Belgium, (Brussels Morning Newspaper) Imagine being denied life-saving medical treatment because you live in the wrong country.
It’s a chilling thought, yet it happens to Europeans every day. Patients’ access to the latest medicines varies greatly among EU members, and the health consequences are often grave.
The European Commission is seeking to fix this problem. It is drawing up a proposal for consideration by the European parliament. But the Commission’s own Regulatory Scrutiny Board just reportedly rejected the first draft, because the proposed changes would impede medical innovation.
Sadly, the oversight board is right. The proposal, while well-intentioned, needs an overhaul.
The European Medicines Agency is one of the most stringent drug regulatory bodies in the world. One might assume that, once the EMA approves a drug, it quickly becomes available across all EU 27 member states.
But this isn’t the case. For instance, Germans have access to 88% of all EMA-approved medicines, according to a 2021 report by the analytics firm IQVIA. In my country, the Czech Republic, patients must make do with 57% of those drugs. In Latvia, just 15% are available.
When the European Commission announced its sweeping Pharmaceutical Strategy for Europe in 2020, rectifying these inequities was a chief goal. This year’s EU legislative update is supposed to be the latest step in the strategy.
Equalizing access is important. But the Commission’s current approach goes about it the wrong way — by cutting back on intellectual property protection for drug developers.
Under current EU rules, certain medications enjoy a 10-year period of “market exclusivity.” During that time, rival companies can’t launch a competing generic drug.
The Commission’s proposal would cut that period back to eight years, but with a catch: Drug makers would be able to regain those two lost years of exclusivity by making their new wares available in all 27 member-states within two years of EMA approval. What exactly “making a product available” means is somewhat ambiguous, given the complicated pricing rules in national healthcare systems within the union.
The thrust of the proposed change, however, is clear. It rolls back current intellectual property protections. Some might describe this as an “incentive.” Another and more accurate word for the proposal is blackmail.
In order to keep their current level of intellectual property protection, drug makers will have to comply with the national rules on availability of all 27 member states. If manufacturers are unable or unwilling, they will lose two years of market exclusivity throughout the entire union.

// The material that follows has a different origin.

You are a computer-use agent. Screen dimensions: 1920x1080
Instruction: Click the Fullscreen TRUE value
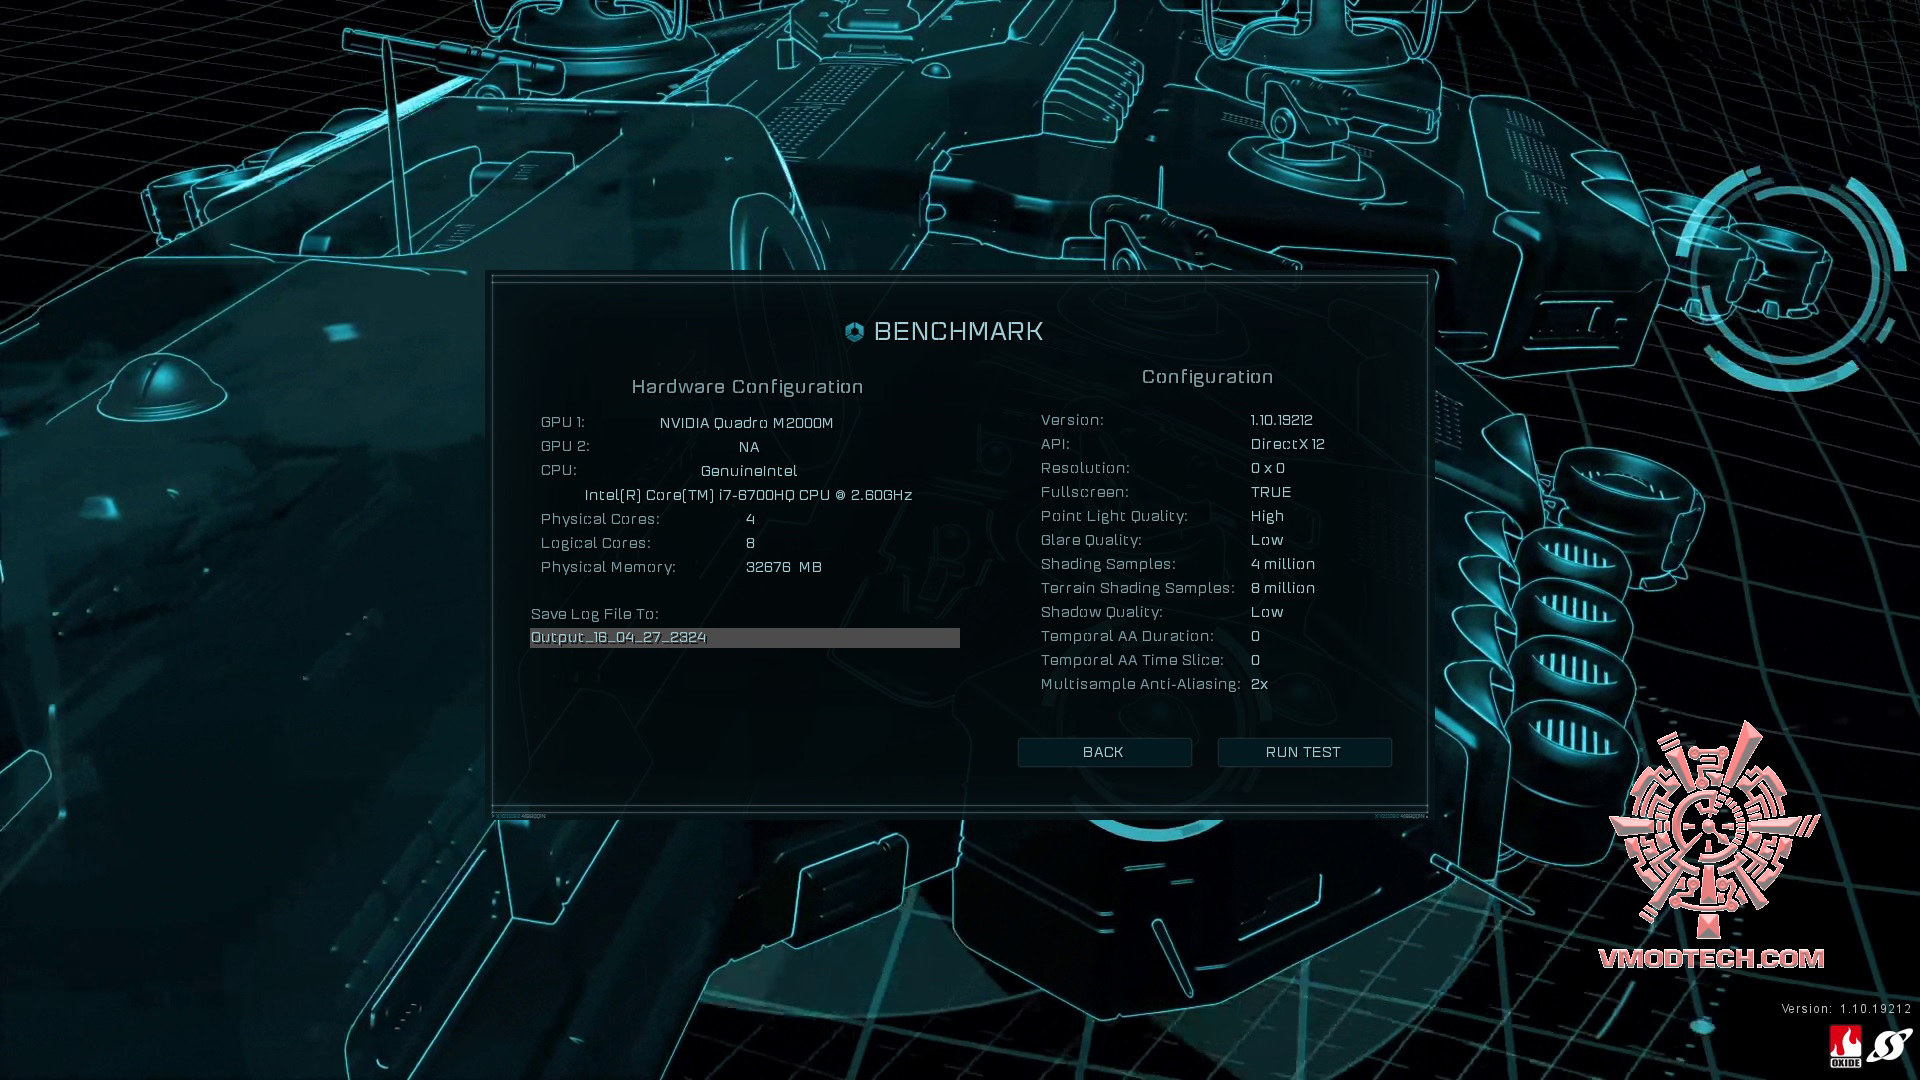coord(1270,492)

The proposed chance is projected to cost biotech companies hundreds of millions of euros each year. Drug makers will have to recast all their models to reflect this reduced revenue, inevitably leaving fewer funds available for research and development. Promising avenues of research based on revenue projections from 10 years of market exclusivity may no longer pass muster with only eight. The result will be a less innovative pharmaceutical sector throughout the union.
Under the circumstances, it’s no wonder that the Regulatory Scrutiny Board rejected the proposed change. The legislative proposal offers a once-a-generation opportunity for reform, and it’s important the Commission and the European Parliament get it right.
One huge step forward would be to simplify the approval process at the European Medicines Agency, so that new medicines can clear regulatory hurdles more quickly without sacrificing scientific rigor. Such a policy would support rather than undermine innovation.
Another area ripe for legislative action involves a necessary correction for market failure. Right now, strains of antibiotic-resistant “superbugs” are evolving to resist our current arsenal of treatments. Antimicrobial resistance could take as many as 10 million lives per year by 2050, according to the World Health Organization.
Currently, there are few market incentives to develop new antimicrobial drugs, which by their nature have to be carefully stewarded and used sparingly. The revised legislation could provide new incentives for innovation by, for instance, offering sustainable contracts to companies that successfully launch a new antibiotic.
The Commission’s push for more equal access to medications is a vital one. But it will truly serve European public health needs only if it encourages, rather than punishes, innovation.